The two are traveling from the interior to the coast before winter comes - that’s the action of the movie. That, and keeping clear of marauding bands of men who would gladly skin them and eat them. Also, as the boy reminds his father, the two “carry the fire,’’ whatever that means. It could refer to decency and goodness, the guttering spark of humanity. It could just mean they’re still alive.
“The Road’’ has been poured straight from McCarthy’s bleak bottle and brought to the screen by Australian John Hillcoat, who turned the 2005 Outback Western “The Proposition’’ into an epic of blasted landscapes and bloody motivations.
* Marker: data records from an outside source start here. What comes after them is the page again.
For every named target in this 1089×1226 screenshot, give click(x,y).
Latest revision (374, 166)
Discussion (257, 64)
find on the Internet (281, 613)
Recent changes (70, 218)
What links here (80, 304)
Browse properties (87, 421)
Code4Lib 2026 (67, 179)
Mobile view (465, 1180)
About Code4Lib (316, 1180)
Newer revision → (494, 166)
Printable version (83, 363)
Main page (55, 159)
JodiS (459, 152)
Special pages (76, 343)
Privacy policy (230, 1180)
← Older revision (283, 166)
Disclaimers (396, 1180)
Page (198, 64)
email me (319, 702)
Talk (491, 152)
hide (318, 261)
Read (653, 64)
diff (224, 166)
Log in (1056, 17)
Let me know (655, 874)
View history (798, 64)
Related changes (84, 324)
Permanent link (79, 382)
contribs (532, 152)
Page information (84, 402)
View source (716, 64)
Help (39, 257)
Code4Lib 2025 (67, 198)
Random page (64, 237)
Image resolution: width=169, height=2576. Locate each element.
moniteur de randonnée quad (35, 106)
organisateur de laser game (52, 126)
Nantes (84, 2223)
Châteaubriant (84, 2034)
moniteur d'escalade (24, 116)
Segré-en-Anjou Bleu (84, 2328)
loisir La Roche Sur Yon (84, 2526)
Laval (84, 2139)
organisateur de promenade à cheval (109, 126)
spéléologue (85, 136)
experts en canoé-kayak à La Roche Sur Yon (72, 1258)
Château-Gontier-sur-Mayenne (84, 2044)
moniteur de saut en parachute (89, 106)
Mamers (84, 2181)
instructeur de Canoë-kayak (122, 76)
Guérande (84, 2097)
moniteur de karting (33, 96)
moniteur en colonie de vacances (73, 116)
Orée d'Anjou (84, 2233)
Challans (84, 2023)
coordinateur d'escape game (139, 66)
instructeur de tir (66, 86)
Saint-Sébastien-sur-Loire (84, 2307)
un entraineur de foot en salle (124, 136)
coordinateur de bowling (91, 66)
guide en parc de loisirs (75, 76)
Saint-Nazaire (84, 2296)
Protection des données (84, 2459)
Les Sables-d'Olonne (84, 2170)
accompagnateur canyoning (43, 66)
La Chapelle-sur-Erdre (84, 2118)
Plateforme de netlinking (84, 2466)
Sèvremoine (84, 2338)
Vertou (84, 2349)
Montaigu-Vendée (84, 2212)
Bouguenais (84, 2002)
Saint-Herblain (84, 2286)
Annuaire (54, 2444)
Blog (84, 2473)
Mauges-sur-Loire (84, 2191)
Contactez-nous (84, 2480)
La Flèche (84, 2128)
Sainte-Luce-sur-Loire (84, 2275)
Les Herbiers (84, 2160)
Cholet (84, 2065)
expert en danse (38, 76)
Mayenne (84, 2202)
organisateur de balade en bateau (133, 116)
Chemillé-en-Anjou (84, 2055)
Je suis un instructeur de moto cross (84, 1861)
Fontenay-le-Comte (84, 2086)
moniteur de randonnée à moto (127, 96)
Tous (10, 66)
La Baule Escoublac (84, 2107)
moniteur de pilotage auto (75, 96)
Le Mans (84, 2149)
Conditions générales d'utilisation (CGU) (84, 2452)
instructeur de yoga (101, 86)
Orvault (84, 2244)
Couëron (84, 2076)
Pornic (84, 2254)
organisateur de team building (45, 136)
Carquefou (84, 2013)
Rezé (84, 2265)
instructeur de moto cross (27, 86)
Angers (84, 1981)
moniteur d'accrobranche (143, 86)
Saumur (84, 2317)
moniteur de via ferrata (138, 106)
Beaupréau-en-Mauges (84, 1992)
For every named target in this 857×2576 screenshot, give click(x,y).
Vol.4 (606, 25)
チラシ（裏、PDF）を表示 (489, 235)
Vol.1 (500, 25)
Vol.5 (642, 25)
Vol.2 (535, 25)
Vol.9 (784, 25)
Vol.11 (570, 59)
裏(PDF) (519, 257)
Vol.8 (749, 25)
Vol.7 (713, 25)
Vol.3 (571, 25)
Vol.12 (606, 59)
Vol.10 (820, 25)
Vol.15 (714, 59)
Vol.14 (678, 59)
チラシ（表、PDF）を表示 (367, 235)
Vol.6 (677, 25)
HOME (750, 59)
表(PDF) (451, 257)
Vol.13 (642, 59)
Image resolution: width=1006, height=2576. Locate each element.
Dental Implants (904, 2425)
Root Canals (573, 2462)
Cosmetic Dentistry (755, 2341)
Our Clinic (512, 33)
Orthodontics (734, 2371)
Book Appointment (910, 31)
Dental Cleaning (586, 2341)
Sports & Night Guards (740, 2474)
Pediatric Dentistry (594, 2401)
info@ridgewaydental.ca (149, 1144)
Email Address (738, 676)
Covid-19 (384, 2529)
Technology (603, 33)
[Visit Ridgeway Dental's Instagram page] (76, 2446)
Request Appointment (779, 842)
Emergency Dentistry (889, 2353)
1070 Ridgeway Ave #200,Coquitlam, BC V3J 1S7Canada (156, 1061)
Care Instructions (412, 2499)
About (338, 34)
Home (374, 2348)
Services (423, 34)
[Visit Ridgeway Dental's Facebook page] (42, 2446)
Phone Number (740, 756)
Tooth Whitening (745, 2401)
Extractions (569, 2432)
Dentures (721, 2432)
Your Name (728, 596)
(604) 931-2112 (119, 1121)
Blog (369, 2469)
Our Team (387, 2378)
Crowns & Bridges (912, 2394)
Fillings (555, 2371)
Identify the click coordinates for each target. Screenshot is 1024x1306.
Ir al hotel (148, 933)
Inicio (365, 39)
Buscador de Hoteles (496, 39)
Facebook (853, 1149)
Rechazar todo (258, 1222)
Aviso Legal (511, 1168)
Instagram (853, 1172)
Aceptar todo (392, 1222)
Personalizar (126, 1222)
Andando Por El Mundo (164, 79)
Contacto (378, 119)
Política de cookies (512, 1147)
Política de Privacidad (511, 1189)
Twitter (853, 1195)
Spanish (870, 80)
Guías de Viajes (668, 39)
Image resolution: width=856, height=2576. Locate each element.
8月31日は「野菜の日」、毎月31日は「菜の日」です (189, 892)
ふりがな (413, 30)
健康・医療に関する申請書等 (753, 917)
He’s the man for the job, yet in adapting this harsh, unyielding book for the screen, Hillcoat and screenwriter Joe Penhall pull their punches the slightest degree and thus too much.
Or maybe movies can only dully visualize horrors the best writers hint at. Hillcoat’s “Road’’ is true to the book’s profoundly moving post-nuclear stoicism, but it can’t quite get those biblical cadences that make McCarthy such a transfixing read. The Coens managed it with “No Country for Old Men,’’ so it can be done, but you have to be willing to go all the way into the dark. As a colleague said after seeing this movie, you need to show the baby on the spit. “The Road’’ doesn’t dare, can’t dare, and is the lesser thing.
What’s on the screen is disturbing enough. (Even at that, it has taken a year for the Weinsteins, the producers and distributors of “The Road,’’ to get the nerve to release the film.) As the Man and the Boy drag their shopping cart across what’s left of America, the enormity of the cataclysm is glimpsed forward and backward. A wife (Charlize Theron) who may have been the braver for opting out. An impossibly old man (Robert Duvall) like a figure out of “Godot,’’ unable to go on but still going on. A trap door in a kitchen that leads to something you’d better not think about.